7. When you’re on holiday, choose wisely what you put on your plate. Choose locally sourced produce that’s in season and be aware that certain endangered species may be on the menu without your knowledge - ask local conservation organisations for a list of what to look out for.
8. Many wild plants and animals are in great danger … you can contribute to protecting them by avoiding buying souvenirs made from endangered species (jewellery made from red coral and turtle carapace, shatoosh and many others). Be careful if you’re bringing plants or seeds back from your travels – check that they couldn’t become invasive species.
9. Wildlife watching can be an incredible experience… but don’t disturb wildlife, for your own safety and theirs. Don’t feed animals in rest camps in the Kruger National Park and other nature reserves, especially the ‘cute’ animals such as monkeys, baboons and warthogs.

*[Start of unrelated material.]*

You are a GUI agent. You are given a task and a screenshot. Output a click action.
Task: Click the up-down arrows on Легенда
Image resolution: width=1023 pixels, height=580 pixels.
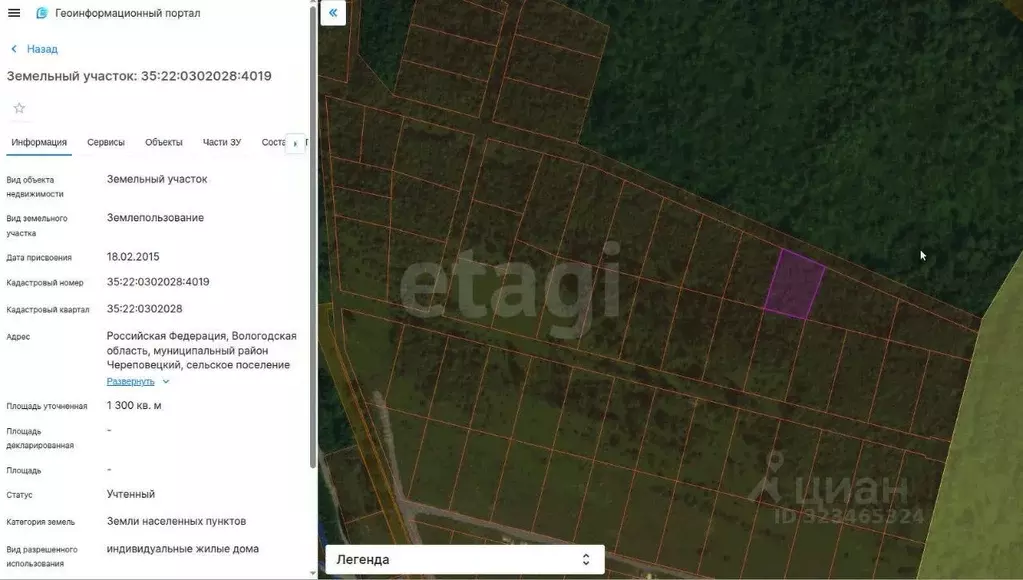tap(586, 559)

10. Maintain a relationship with your new friends in the destination, become a member of local conservation organisations.
“From a development perspective, income from tourism may reduce poverty by creating jobs, which can in turn help with biodiversity conservation. Many conservation organizations are seeing the value of setting up small businesses that are based on or benefit the environment,” says Tim Badman, Director of IUCN’s World Heritage Programme. “However, if tourism is badly planned and not managed responsibly, it can lead to biodiversity loss, ecosystem degradation and negative impacts to local communities.”
A full IUCN report on sustainable tourism in natural World Heritage, which shows that tourism, if managed properly, can contribute to both conservation and development goals in or near natural World Heritage Sites can be downloaded at www. iucn.org.
From a conservation point of view, tourism can raise funds for protecting natural areas, enhance awareness amongst locals and tourists of biodiversity and conservation issues, as well as discourage local people from carrying out activities that are harmful to nature. The report sets out a range of factors that support and hinder sustainable tourism development in World Heritage sites.
The report outlines several World Heritage sites which have suffered from the impacts of tourism, one of them being the Belize Barrier Reef System where uncontrolled lease and development of land for tourism within the site has led to it being included on the List of World Heritage in Danger in 2009. Some of the environmental impacts of this include mangrove cutting and coral dredging.